Her situation: She attempted the bar once. She has 2 days a week to study & has significant family obligations. Directly after graduation she was on bed rest so she didn’t take the exam that summer. She waited a year but admits that studying was difficult with the new babies (umm, understandable!)—she didn’t get through all the lectures & did only about 15-20% of the practice exams.
First of all: Wow! How lucky your children are that you prioritized caring for them over acing the bar when they were itty bitty & really needed you intensely! Seriously, there is no shame in not passing on the first go.
But now you’re ready—so how to pass this go?
I know it stinks to have to take the bar again (an understatement, I know), but you know what you’re in for & you probably have a good idea of where you went wrong the first time.
Of course, I don’t have a crystal ball & can’t tell you with certainty that, yes, you will pass. But I think it bodes well that you are prioritizing your studying enough to find childcare two days a week & you are starting early! Plus, the kiddos are a bit older & you have experience on your side.

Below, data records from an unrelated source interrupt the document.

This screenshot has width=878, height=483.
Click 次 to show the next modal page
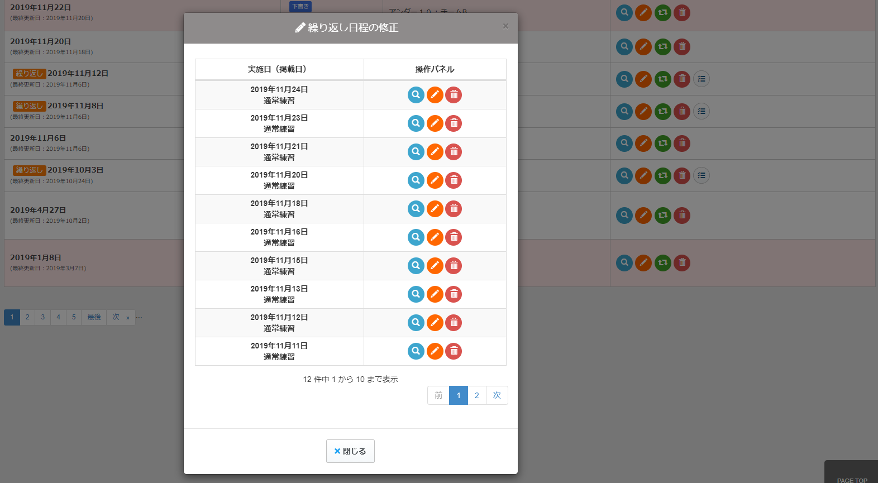point(497,395)
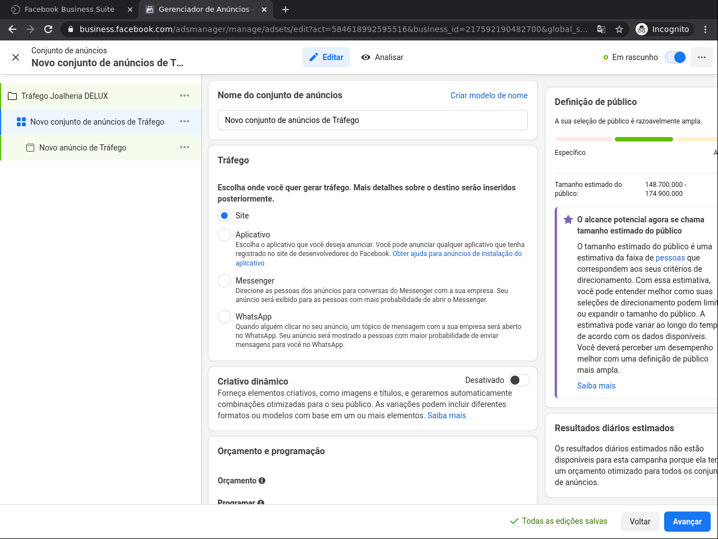
Task: Open new browser tab
Action: click(x=286, y=10)
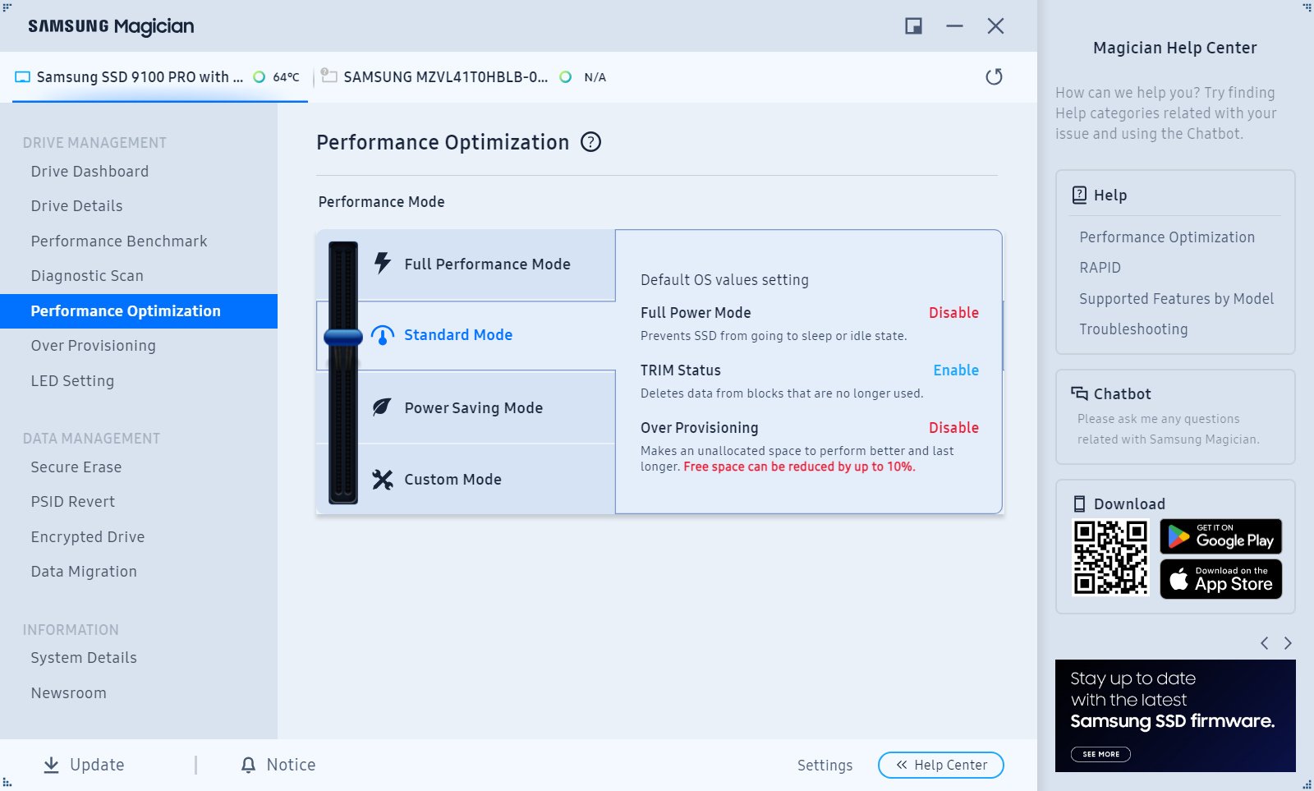This screenshot has width=1314, height=791.
Task: Open the Notice bell icon
Action: (248, 765)
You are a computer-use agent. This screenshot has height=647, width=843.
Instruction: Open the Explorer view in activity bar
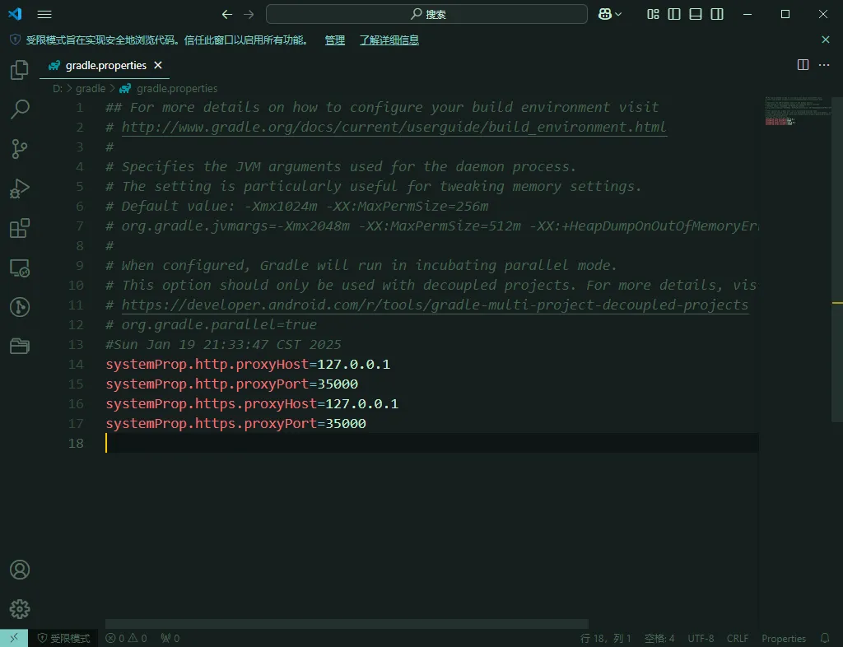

As for nitty-gritty studying techniques, can you isolate what works well for you? If outlines seem too intimidating, try making your own flash cards. Or visa versa. Obviously, you’ll want to watch more of the lectures or study the prepared outlines or both. Do practice exams until you drop (or fall asleep, which I imagine will literally happen more than once).
There is no way around it: This period of time will be challenging. Carve out short periods of time when you can concentrate on just being with your children (if possible, outside of the time you spend going to appointments). Focus on them. Have fun. You need it & they need it.
The good news is that your toddlers are likely entering a more active & distractible stage. Of course there are challenges, but generally they are living in the moment & are very forgiving of our preoccupations & being away from them when necessary. If you give them consistent time-ins (periods of attention & play) you will all feel better & happier.
Then make a date with your local coffee house. Get out of the house if you really want to study. I also had a limited amount of time to spend alone with my books (as, I imagine, do a lot of parents studying for the bar)—You can still pass the bar with childcare only 2 days a week as long as you make the most of that time. Sometimes working at home is feasible, but my experience was that getting out of the house was necessary if I was going to be able to concentrate while I was studying for the bar.
There’s room for silliness, too! Sing your babies a torts or negotiated instruments lullaby (I’m guessing they’re still young enough that they won’t mind the strange words!). Tell them the tale of corporate veil piercing as you nurse or feed them. Go for a walk with them in the stroller & review some flash cards (minding where you’re walking, of course). You’d be surprised how you can fit a little studying into the nooks & crannies of your day.
In the last month or so of studying, I remember going over problems in my head while putting my son back to bed in he middle of the night. … Which reminds me, prioritize sleep! Get to bed early if your toddlers are still waking throughout the night.
If you have a spouse or partner, talk to him or her about expectations. And don’t be afraid to ask (directly & clearly) for the support you need. Take a weekend afternoon to get out & study. Swap evenings. Whatever you need to carve out more dedicated study time. This is important!
Someone gave me this advice: It’s a marathon, not a race. You have to train, but you also need to ration your efforts so that you don’t burn out before you pass the finish line.
Try to have a bit of fun. A lot of the material really is interesting. And some of it may just be useful!
Lovely readers, what other ideas do you have?